Camp Hero co-founder Rocco Besednjak describes the services and opportunities they provide as tools to help.
With the help of a $25,000 grant from the Kentucky Department of Veterans Affairs, Besednjak said they can continue the work he started back in 2019, letting veterans and first responders know there is a place where they can go, be out in nature, refuel their mind body and spirit, and interact with people with similar experiences at no cost.
Besednjak knows firsthand the struggles that can come with mental health, and he wants to make sure no one else goes through what he did, and if they do, let them know there are people out there who want to help.
“Mental health plays a part of everyone’s life, personal and professional,” Besednjak explained. “This is kind of like bringing awareness where we interact and interweave mental health with our training. It lets them realize, ‘Okay, this kind of relates to this and my mental health,’ and it allows people, when they feel a certain way or whatever, for them to identify it and realize what they need to do to help, you know, either fix that or corrected or, you know, improve their mental health.”
Besednjak said he and his team are working to receive more grant funding to continue expanding their reach.
One of those programs is Camp Hero’s Nature Immersion Program.
It is described as a maintenance opportunity for veterans and first responders and their mental health.
The different classes included everything from shelter building and knife and axe handling to what we got to experience out at Camp Hero on Thursday: man tracking.

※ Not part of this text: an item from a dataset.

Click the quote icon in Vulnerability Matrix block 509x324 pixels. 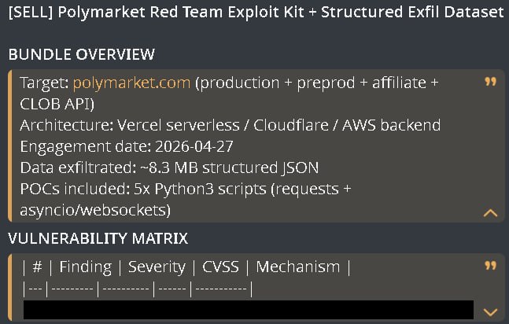pyautogui.click(x=490, y=266)
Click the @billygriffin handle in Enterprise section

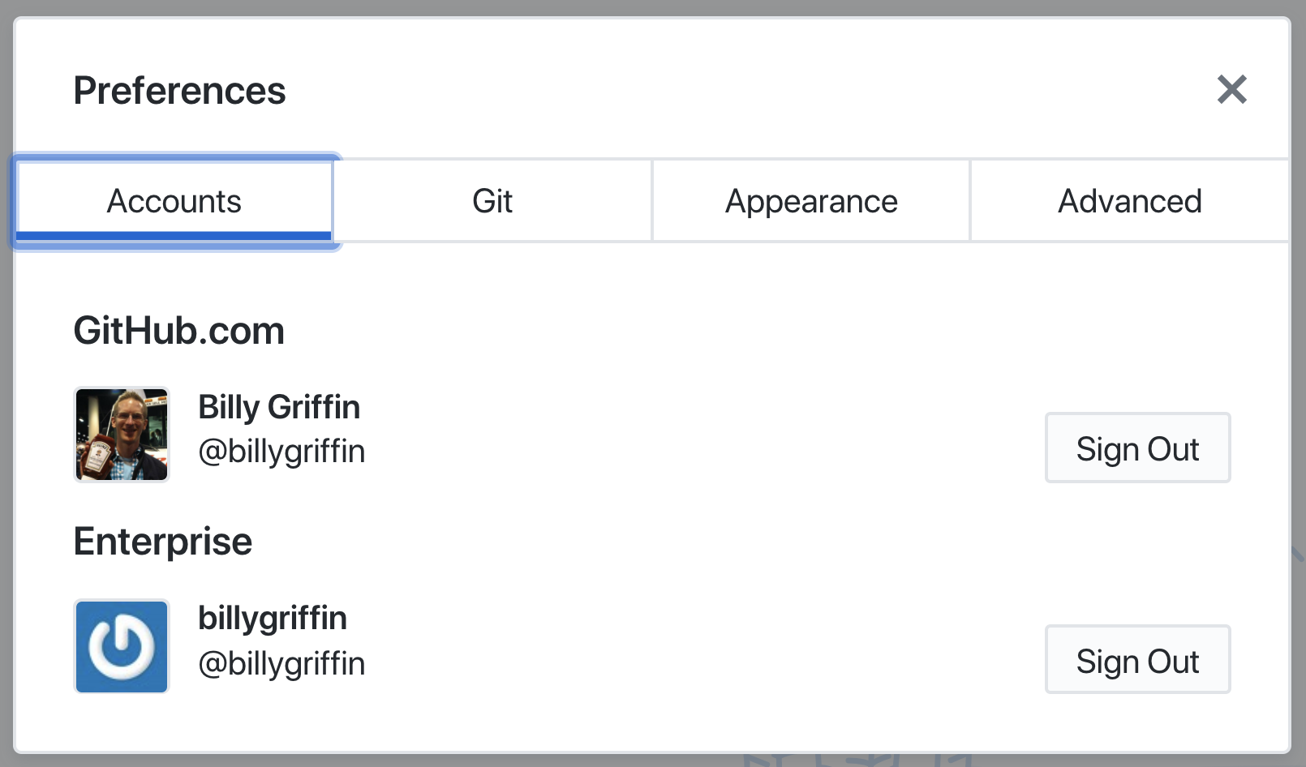282,662
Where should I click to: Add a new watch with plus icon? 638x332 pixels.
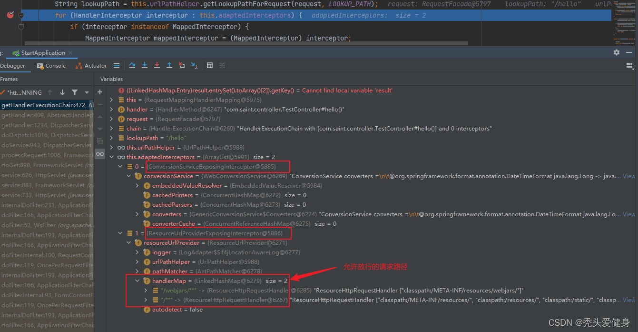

Man tracking is a skill used by first responders to determine the direction a person or animal is going based on clues from the ground, such as tracks and footprints.
It’s an opportunity for the people who come out to camp to get to do something aside from sitting around that also enhances a skill they may need in the field.
It is also a chance to learn from their peers.
Both in terms of the skill the program is focusing on that day and also each other’s mental health journey and the obstacles they’ve overcome.
“They’re developing friendships with new people that they’re teamed up with,” Besednjak described. “The mental health professionals integrate mental health stuff and with it, talk about being aware, attention to detail on stuff. It increases your confidence. It also increases your self-esteem. If you have higher confidence, you have higher self-esteem, higher self-worth, which helps with mental health.”
Besednjak said the amount of trauma a veteran or first responder sees is often indescribable.
Having the chance to escape is a small but powerful opportunity.